> [What you should do]:
Once the line containing "Given: Click the 用户搜索指数 column header" is reached in the listing below, reproduce it and all later lines through the final one exactly, but omit any pictures.

> [Stored data]:
····················

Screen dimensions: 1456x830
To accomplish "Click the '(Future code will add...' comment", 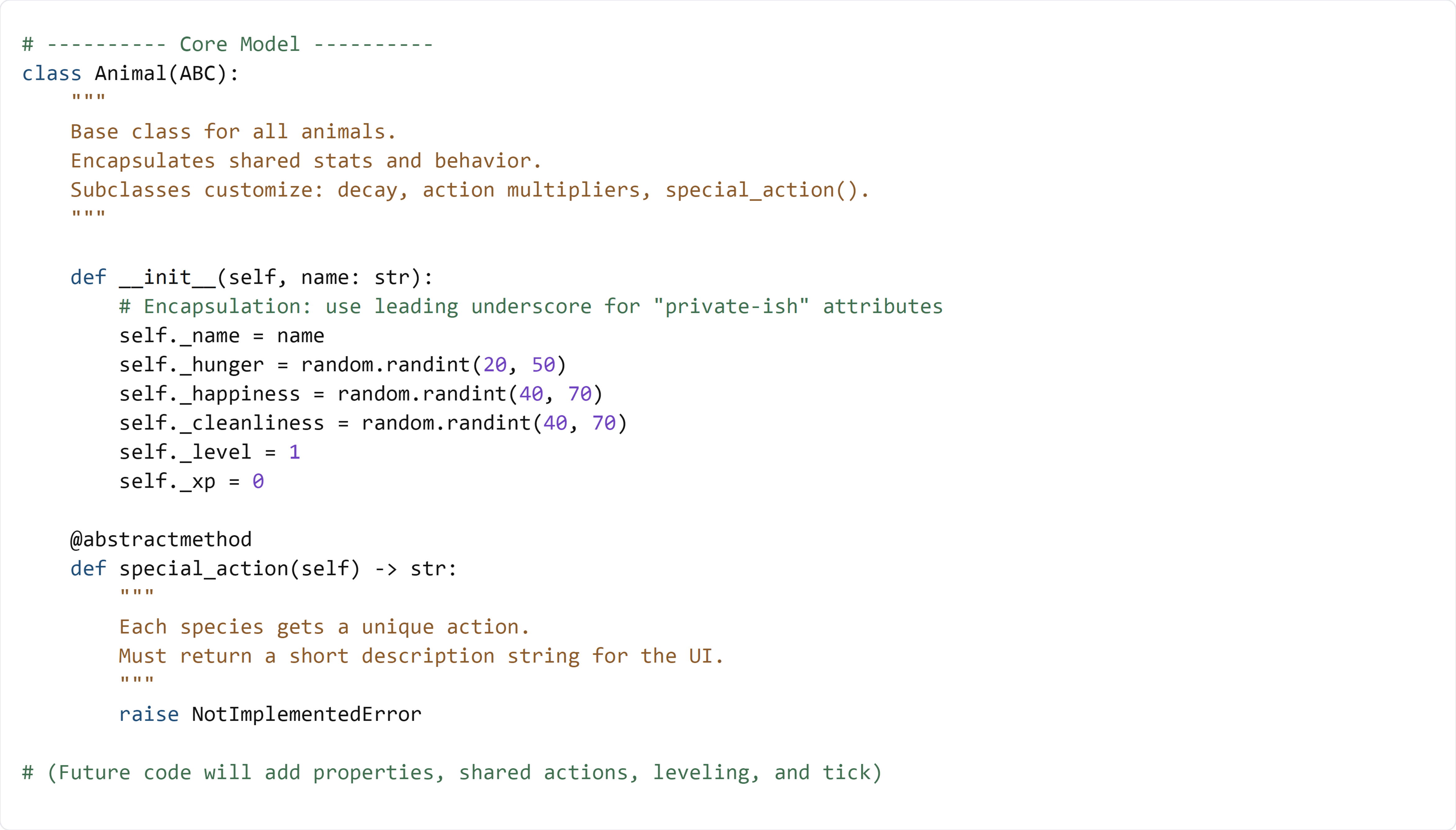I will tap(452, 773).

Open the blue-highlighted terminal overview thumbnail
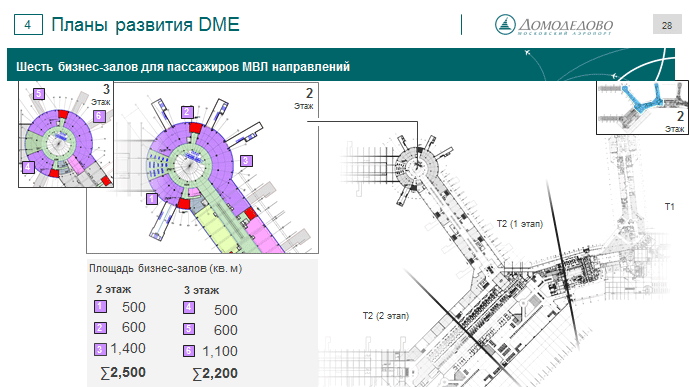coord(642,108)
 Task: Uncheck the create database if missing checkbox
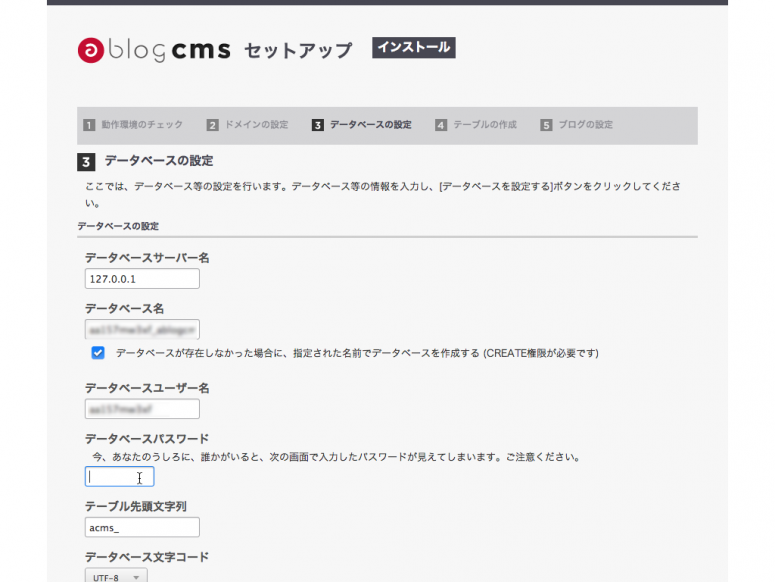click(98, 353)
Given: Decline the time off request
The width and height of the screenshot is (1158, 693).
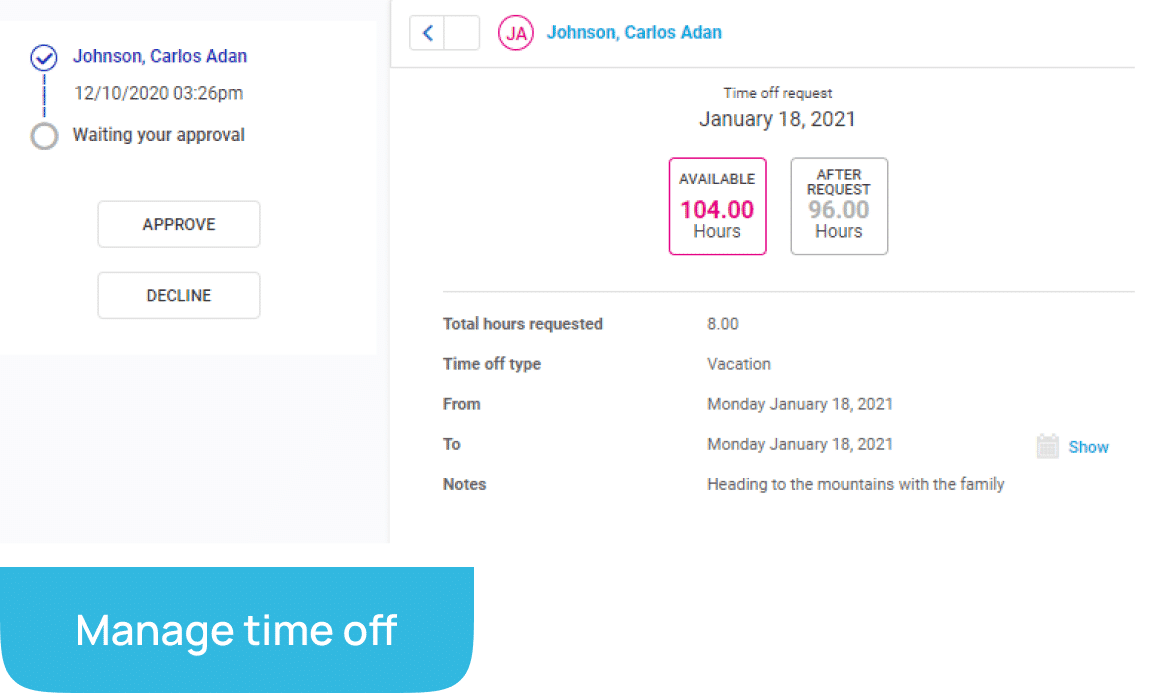Looking at the screenshot, I should coord(179,296).
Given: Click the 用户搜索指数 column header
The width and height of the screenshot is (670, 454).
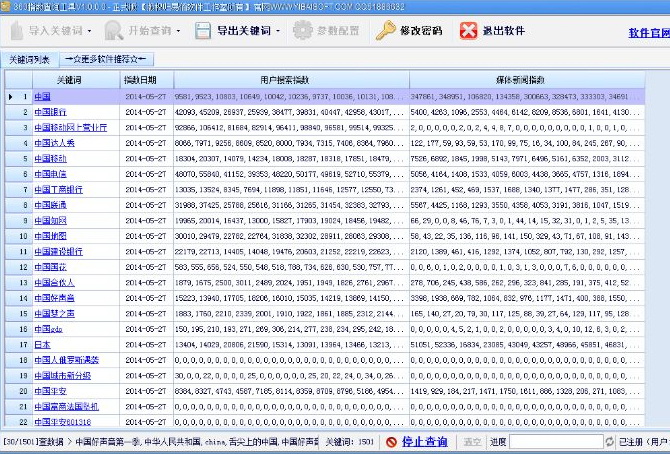Looking at the screenshot, I should point(290,78).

····················

> [Reply]:
Given: Click the 用户搜索指数 column header
The width and height of the screenshot is (670, 454).
Looking at the screenshot, I should point(290,78).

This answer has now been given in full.